Una prima risposta al nostro invito ad utilizzare il blog per dibattere sulle cose ozieresi, soprattutto in vista delle ormai imminenti elezioni comunali -e non solo…- ci viene dall’avv. Marco Peralta. Se qualcun altro vuole inserirsi nella discussione può inviare l’intervento alla Redazione de “il Cantaro” cliccando sulla barra sovrastante la testata, alla voceChi siamo” e scegliendo la voce “Contatti”.

Cari Lettrici e Lettori de “il Cantaro”,

approfittando dello spazio che mi viene gentilmente concesso su questo stimolante e pungente “blog”, vorrei esprimere qualche considerazione in merito alle prossime elezioni comunali di primavera che chiameranno alle urne i cittadini ozieresi per scegliere la propria nuova amministrazione.
Occorre  fare una breve premessa.

L’unione dei due maggiori partiti della coalizione di centrodestra (Forza Italia e Alleanza Nazionale) ha portato alla nascita del Popolo Della Libertà, partito che poi, alle politiche del 2008, raccogliendo la maggioranza dei consensi degli elettori italiani, ha permesso al centrodestra di governare il nostro Paese.
Il PDL ha rappresentato il naturale approdo dell’elettorato moderato verso un’unitaria aggregazione politica a lungo sospirata a seguito della caduta della Democrazia Cristiana e del pentapartito in generale, aggregazione che comunque, con l’evolversi dei tempi, presenta connotati particolari e propri non riconducibili all’esperienza passata.
Peraltro, poiché i numeri dicono che indiscutibilmente il partito numericamente maggiore è pressoché ovunque il PDL (e ad Ozieri lo è) spetta ad esso l’attività propositiva e di stimolo a tutti i livelli, sia per quanto concerne le linee politico-programmatiche dell’intera coalizione, sia per quanto concerne l’individuazione dei soggetti chiamati a rappresentare lo schieramento di centrodestra nei vari ambiti amministrativi ed istituzionali locali.

Va però chiarito, a scanso di equivoci, che la leadership numerica del PDL non gli dà automaticamente diritto di imporre unilateralmente le proprie scelte programmatiche ed i propri candidati agli altri partiti della coalizione, ma deve solamente essere il presupposto attraverso il quale imbastire un’ampia opera di concertazione con tutti i partiti che si riconoscono nello schieramento del centrodestra, nessuno escluso.
Mi riferisco, in particolare, a quegli schieramenti politici che si riconoscono come alternativi alle forze di sinistra, Riformatori ed altre espressioni locali presenti nel tessuto politico ozierese, comprendendo altresì quelli che odiernamente, in ambito nazionale, si trovino momentaneamente nell’alveo dei partiti di opposizione, quali ad esempio il FLI.

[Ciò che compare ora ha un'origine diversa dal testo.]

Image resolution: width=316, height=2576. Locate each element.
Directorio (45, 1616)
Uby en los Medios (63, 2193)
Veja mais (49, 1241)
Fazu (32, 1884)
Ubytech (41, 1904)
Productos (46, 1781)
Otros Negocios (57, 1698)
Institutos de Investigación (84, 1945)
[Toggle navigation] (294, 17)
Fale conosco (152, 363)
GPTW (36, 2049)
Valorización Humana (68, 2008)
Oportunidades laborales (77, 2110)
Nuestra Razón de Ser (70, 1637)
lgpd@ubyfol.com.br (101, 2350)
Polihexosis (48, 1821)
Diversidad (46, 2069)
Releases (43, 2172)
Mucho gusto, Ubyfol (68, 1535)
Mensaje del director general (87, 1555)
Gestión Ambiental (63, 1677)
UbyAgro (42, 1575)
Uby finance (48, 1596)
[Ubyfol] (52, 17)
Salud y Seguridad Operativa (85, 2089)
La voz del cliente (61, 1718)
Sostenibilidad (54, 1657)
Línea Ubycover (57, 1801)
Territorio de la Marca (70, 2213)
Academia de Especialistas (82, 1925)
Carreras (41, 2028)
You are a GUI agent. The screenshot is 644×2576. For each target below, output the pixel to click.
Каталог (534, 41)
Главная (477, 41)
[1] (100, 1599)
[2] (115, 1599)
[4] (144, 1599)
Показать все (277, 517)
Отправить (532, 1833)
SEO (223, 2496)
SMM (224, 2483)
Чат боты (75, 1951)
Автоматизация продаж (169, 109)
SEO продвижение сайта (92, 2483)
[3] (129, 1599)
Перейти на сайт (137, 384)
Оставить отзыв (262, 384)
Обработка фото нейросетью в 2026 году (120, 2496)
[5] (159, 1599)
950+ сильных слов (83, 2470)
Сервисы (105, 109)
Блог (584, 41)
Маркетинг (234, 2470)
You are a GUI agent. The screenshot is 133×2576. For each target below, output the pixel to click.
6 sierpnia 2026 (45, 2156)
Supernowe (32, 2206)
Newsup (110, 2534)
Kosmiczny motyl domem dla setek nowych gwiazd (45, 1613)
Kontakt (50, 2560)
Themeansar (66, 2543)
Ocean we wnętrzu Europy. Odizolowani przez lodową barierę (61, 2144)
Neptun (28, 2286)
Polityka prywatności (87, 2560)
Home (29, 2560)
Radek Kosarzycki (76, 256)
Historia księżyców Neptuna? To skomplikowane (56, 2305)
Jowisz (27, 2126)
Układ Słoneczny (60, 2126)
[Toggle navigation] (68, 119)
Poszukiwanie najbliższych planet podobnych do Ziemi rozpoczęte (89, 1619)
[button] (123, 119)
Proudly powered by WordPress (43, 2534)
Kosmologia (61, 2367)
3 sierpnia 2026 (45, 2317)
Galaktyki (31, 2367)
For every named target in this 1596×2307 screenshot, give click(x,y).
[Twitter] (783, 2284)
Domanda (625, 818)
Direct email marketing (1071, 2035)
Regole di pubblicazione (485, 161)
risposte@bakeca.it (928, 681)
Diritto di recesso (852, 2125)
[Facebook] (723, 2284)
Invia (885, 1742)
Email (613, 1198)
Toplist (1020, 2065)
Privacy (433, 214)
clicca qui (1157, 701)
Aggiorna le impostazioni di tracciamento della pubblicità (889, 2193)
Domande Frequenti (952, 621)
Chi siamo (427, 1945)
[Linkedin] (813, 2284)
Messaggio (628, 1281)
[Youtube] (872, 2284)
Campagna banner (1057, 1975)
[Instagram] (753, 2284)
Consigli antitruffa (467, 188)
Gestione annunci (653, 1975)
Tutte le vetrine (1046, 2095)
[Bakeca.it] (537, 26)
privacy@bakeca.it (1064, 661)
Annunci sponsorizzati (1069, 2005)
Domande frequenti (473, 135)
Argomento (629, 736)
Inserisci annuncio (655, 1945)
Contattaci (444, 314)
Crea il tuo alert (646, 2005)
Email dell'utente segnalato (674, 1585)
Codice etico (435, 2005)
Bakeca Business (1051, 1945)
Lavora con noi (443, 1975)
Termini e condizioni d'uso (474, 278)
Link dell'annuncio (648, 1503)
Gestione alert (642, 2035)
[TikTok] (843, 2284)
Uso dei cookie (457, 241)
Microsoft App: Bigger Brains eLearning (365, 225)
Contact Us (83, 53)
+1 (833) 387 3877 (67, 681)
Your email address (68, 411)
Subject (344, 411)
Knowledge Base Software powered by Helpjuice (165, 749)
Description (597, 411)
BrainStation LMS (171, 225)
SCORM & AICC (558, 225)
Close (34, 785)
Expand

Pertanto, posto che le elezioni comunali sono alle porte e che al momento non vi è stata, da parte del PDL di Ozieri, alcuna iniziativa (non suoni questa mia affermazione come rimprovero personale nei confronti di qualcuno in particolare), sarebbe opportuno, o meglio indispensabile, che il PDL ozierese prenda in considerazione l’idea di proporre un’iniziativa formale in tal senso.
Occorrerebbe pertanto avviare contatti con tutte le forze politiche che intendano formare un cartello elettorale alternativo alla sinistra al fine di organizzare, a breve termine e secondo le modalità organizzative più congeniali al caso, un incontro formale in cui vengano affrontate e dibattute collegialmente con gli altri partiti tutte le questioni elettorali, programmatiche ed organizzative finalizzate alla formazione di una lista civica che si propone di governare la nostra cittadina.
Pertanto questo mio invito, lungi dall’essere un tentativo di sostituirmi alle iniziative collegiali dei preposti organi del partito, deve essere considerato dagli interlocutori politici e dagli amici del partito come un invito a compiere unitariamente un passo che ritengo assolutamente indispensabile e che sia di stimolo per tutti, per un concreto impegno a concorrere, nelle migliori condizioni possibili, alla prossima tornata elettorale.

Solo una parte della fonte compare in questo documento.